Louisiana 2011 Legislative Analysis – House District 103

Open Seat (Incumbent is Reed Henderson (D))

District Map

House District 103


Vote History

2008 President

  Current District New District
John McCain (R) 5290 (61%) 10955 (66%)
Barack Obama (D) 3124 (36%) 5155 (31%)
Others 246 (3%) 468 (3%)


2008 Senate

  Current District New District
Mary Landrieu (D) 5232 (63%) 9653 (60%)
John Kennedy (R) 2795 (34%) 5929 (37%)
Others 217 (3%) 432 (3%)


2010 Senate

  Current District New District
David Vitter (R) 2529 (49%) 5390 (53%)
Charlie Melancon (D) 2336 (45%) 4077 (40%)
Others 324 (6%) 782 (8%)


2010 Lt Governor

  Current District New District
Jay Dardenne (R) 2390 (47%) 5371 (53%)
Caroline Fayard (D) 2689 (53%) 4687 (47%)

Current District

House District 103 is located in the eastern extremities of the New Orleans metropolitan area and contains parts of Orleans and St. Bernard Parishes. In St. Bernard, it includes Arabi and parts of Chalmette along Paris Road. It also includes the easternmost extremities of the parish. The New Orleans portion of the district is similarly the eastern portions of Orleans Parish: it includes the area east of Paris Road/I-510 where human settlement abruptly ends and the swampy terrain begins.

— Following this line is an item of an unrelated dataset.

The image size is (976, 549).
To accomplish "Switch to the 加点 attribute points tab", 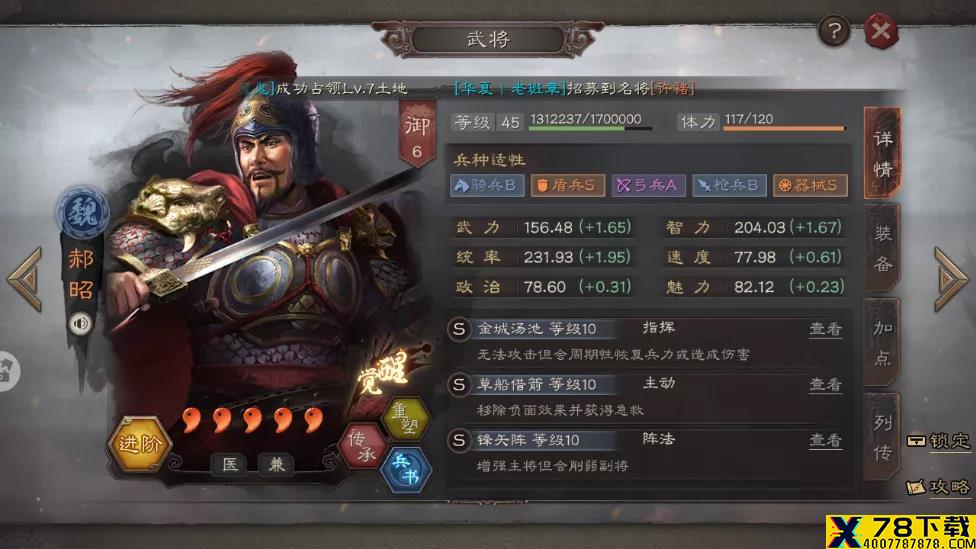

This is a district that has seen some demographic changes: a district that was once 18% black by voter registration is now 23% black, thanks to the doubling of the black voter population in the St. Bernard precincts over the past decade. You also have a substantial Vietnamese community in the Village D’el Est neighborhood near Paris Road/I-510 and Chef Menteur Highway – the Orleans Parish portion of the district has an interesting demographic mixture of 40% black and 40% Asian.

Politically, this is a district that leans Republican, although with the increasing black population, Republicans have had “hit or miss” performances here: while John McCain comfortably carried the district, David Vitter only received a plurality here, and this was one of a few white majority districts that Jay Dardenne did not carry in his race for Lt. Governor.

Politically, this district has had a curious history, as Republicans have occasionally been competitive here. In the otherwise Democratic year of 1983 (that was when Edwin Edwards defeated Republican Dave Treen in a landslide), you actually had a Republican challenger defeating a Democratic incumbent. The Republican, “Bud Rip” Ripoll only lasted a term, and was soundly defeated by Democrat Ken Odinet in 1987. Odinet served for 20 years until term limits forced him to retire – he unsuccessfully sought a vacant state Senate seat. Even though he lost that race, his constituents gave him 67% of the vote against Republican A.G.Crowe.

There was a competitive race to succeed Rep. Odinet, as six candidates sought the seat. The three Republicans running actually received 55% of the vote between them (65% in St. Bernard and 18% in Orleans). However, Democrat Reed Henderson rallied in the runoff to win with 52% (51% in St. Bernard and 56% in Orleans). Rep. Henderson could have been elected two more terms, but he chose not to seek re-election.

New District

Hurricane Katrina inflicted massive destruction on the entire district. Not only did the eye of the hurricane pass through the district, but you had extensive flooding throughout the district that caused massive depopulation in the district (especially in St. Bernard Parish). In fact, the district was 55% under populated (only two districts – one of them also in St. Bernard Parish – had less people). Fortunately, while redistricting could have been a messy affair, the solution was actually quite simple: the combined population of Districts 103 and 104 (represented by term limited Republican Nita Hutter) equaled the population of a House district, so all of District 104 was absorbed by District 103. There were also two additional adjustments which were made: (1) three precincts in New Orleans between Paris Road/I-510 and Michoud Boulevard were absorbed by District 100 (represented by Austin Badon): these precincts were 59% black and voted 71-24% for Charlie Melancon, (2) the east bank of Plaquemines Parish was added to the district: these precincts are 60% black and voted 57-28% for Charlie Melancon.

These changes reduced the black voter population from 22 to 18%, and created a marginally more Republican constituency. This open seat race will truly be interesting to watch, because Democrats have demonstrated more durability here than they have had in similar districts elsewhere in the New Orleans metropolitan area.